▶ [DATA TO USE]
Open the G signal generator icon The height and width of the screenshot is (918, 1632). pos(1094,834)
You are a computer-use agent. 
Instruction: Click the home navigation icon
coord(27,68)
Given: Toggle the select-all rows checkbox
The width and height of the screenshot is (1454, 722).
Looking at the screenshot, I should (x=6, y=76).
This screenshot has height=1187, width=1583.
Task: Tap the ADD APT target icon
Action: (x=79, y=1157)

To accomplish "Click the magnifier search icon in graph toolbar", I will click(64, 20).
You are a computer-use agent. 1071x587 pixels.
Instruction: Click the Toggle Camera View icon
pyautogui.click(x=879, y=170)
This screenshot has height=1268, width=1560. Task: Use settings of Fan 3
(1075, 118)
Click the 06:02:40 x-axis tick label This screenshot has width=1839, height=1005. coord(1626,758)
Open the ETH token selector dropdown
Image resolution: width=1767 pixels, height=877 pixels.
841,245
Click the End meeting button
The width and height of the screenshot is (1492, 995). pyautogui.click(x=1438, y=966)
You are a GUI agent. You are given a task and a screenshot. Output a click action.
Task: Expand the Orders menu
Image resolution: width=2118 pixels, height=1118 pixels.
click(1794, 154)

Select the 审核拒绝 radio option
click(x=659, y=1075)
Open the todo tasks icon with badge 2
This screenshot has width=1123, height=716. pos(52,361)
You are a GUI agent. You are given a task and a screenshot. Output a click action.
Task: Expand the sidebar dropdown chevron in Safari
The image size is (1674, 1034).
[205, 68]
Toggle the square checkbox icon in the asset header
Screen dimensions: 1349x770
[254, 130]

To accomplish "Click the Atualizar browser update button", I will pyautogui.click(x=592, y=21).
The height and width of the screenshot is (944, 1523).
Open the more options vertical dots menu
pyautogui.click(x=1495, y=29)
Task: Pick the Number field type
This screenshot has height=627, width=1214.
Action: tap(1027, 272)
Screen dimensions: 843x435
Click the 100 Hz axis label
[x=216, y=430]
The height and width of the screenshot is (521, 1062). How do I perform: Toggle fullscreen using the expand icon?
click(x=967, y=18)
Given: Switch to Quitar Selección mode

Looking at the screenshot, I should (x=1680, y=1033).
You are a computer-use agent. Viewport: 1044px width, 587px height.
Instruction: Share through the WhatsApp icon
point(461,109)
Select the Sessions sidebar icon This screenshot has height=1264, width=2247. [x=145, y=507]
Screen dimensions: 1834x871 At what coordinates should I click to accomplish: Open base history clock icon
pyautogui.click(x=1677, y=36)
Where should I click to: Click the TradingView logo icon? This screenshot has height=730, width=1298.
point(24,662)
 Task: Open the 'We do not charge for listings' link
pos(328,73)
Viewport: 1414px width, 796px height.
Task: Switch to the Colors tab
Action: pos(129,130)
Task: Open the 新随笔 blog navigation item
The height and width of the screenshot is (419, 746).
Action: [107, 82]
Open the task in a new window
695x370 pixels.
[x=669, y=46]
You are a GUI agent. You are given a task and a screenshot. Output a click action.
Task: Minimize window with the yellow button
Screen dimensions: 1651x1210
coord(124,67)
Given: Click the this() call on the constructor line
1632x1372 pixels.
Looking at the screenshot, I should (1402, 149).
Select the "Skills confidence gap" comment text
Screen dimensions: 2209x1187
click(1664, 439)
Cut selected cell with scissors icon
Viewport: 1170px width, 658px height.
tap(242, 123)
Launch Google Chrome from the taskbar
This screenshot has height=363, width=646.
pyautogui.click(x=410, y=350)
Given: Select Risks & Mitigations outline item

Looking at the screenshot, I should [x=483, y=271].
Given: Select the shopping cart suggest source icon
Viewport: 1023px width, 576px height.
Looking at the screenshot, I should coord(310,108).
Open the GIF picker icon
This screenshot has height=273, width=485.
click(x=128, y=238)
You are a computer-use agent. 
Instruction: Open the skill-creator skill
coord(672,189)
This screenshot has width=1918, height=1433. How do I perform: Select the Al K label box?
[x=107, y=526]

▶ [WHAT IS EXPECTED]
Each line above must be retyped exactly.

▶ [ANSWER BOX]
Open the G signal generator icon The height and width of the screenshot is (918, 1632). pos(1094,834)
You are a computer-use agent. 
Instruction: Click the home navigation icon
coord(27,68)
Given: Toggle the select-all rows checkbox
The width and height of the screenshot is (1454, 722).
Looking at the screenshot, I should (x=6, y=76).
This screenshot has height=1187, width=1583.
Task: Tap the ADD APT target icon
Action: (x=79, y=1157)

To accomplish "Click the magnifier search icon in graph toolbar", I will click(64, 20).
You are a computer-use agent. 1071x587 pixels.
Instruction: Click the Toggle Camera View icon
pyautogui.click(x=879, y=170)
This screenshot has height=1268, width=1560. Task: Use settings of Fan 3
(1075, 118)
Click the 06:02:40 x-axis tick label This screenshot has width=1839, height=1005. coord(1626,758)
Open the ETH token selector dropdown
Image resolution: width=1767 pixels, height=877 pixels.
841,245
Click the End meeting button
The width and height of the screenshot is (1492, 995). pyautogui.click(x=1438, y=966)
You are a GUI agent. You are given a task and a screenshot. Output a click action.
Task: Expand the Orders menu
Image resolution: width=2118 pixels, height=1118 pixels.
click(1794, 154)

Select the 审核拒绝 radio option
click(x=659, y=1075)
Open the todo tasks icon with badge 2
This screenshot has width=1123, height=716. pos(52,361)
You are a GUI agent. You are given a task and a screenshot. Output a click action.
Task: Expand the sidebar dropdown chevron in Safari
The image size is (1674, 1034).
[205, 68]
Toggle the square checkbox icon in the asset header
Screen dimensions: 1349x770
[254, 130]

To accomplish "Click the Atualizar browser update button", I will pyautogui.click(x=592, y=21).
The height and width of the screenshot is (944, 1523).
Open the more options vertical dots menu
pyautogui.click(x=1495, y=29)
Task: Pick the Number field type
This screenshot has height=627, width=1214.
Action: tap(1027, 272)
Screen dimensions: 843x435
Click the 100 Hz axis label
[x=216, y=430]
The height and width of the screenshot is (521, 1062). How do I perform: Toggle fullscreen using the expand icon?
click(x=967, y=18)
Given: Switch to Quitar Selección mode

Looking at the screenshot, I should (x=1680, y=1033).
You are a computer-use agent. Viewport: 1044px width, 587px height.
Instruction: Share through the WhatsApp icon
point(461,109)
Select the Sessions sidebar icon This screenshot has height=1264, width=2247. [x=145, y=507]
Screen dimensions: 1834x871 At what coordinates should I click to accomplish: Open base history clock icon
pyautogui.click(x=1677, y=36)
Where should I click to: Click the TradingView logo icon? This screenshot has height=730, width=1298.
point(24,662)
 Task: Open the 'We do not charge for listings' link
pos(328,73)
Viewport: 1414px width, 796px height.
Task: Switch to the Colors tab
Action: pos(129,130)
Task: Open the 新随笔 blog navigation item
The height and width of the screenshot is (419, 746).
Action: [107, 82]
Open the task in a new window
695x370 pixels.
[x=669, y=46]
You are a GUI agent. You are given a task and a screenshot. Output a click action.
Task: Minimize window with the yellow button
Screen dimensions: 1651x1210
coord(124,67)
Given: Click the this() call on the constructor line
1632x1372 pixels.
Looking at the screenshot, I should (1402, 149).
Select the "Skills confidence gap" comment text
Screen dimensions: 2209x1187
click(1664, 439)
Cut selected cell with scissors icon
Viewport: 1170px width, 658px height.
tap(242, 123)
Launch Google Chrome from the taskbar
This screenshot has height=363, width=646.
pyautogui.click(x=410, y=350)
Given: Select Risks & Mitigations outline item

Looking at the screenshot, I should [x=483, y=271].
Given: Select the shopping cart suggest source icon
Viewport: 1023px width, 576px height.
Looking at the screenshot, I should coord(310,108).
Open the GIF picker icon
This screenshot has height=273, width=485.
click(x=128, y=238)
You are a computer-use agent. 
Instruction: Open the skill-creator skill
coord(672,189)
This screenshot has width=1918, height=1433. How do I perform: Select the Al K label box?
[x=107, y=526]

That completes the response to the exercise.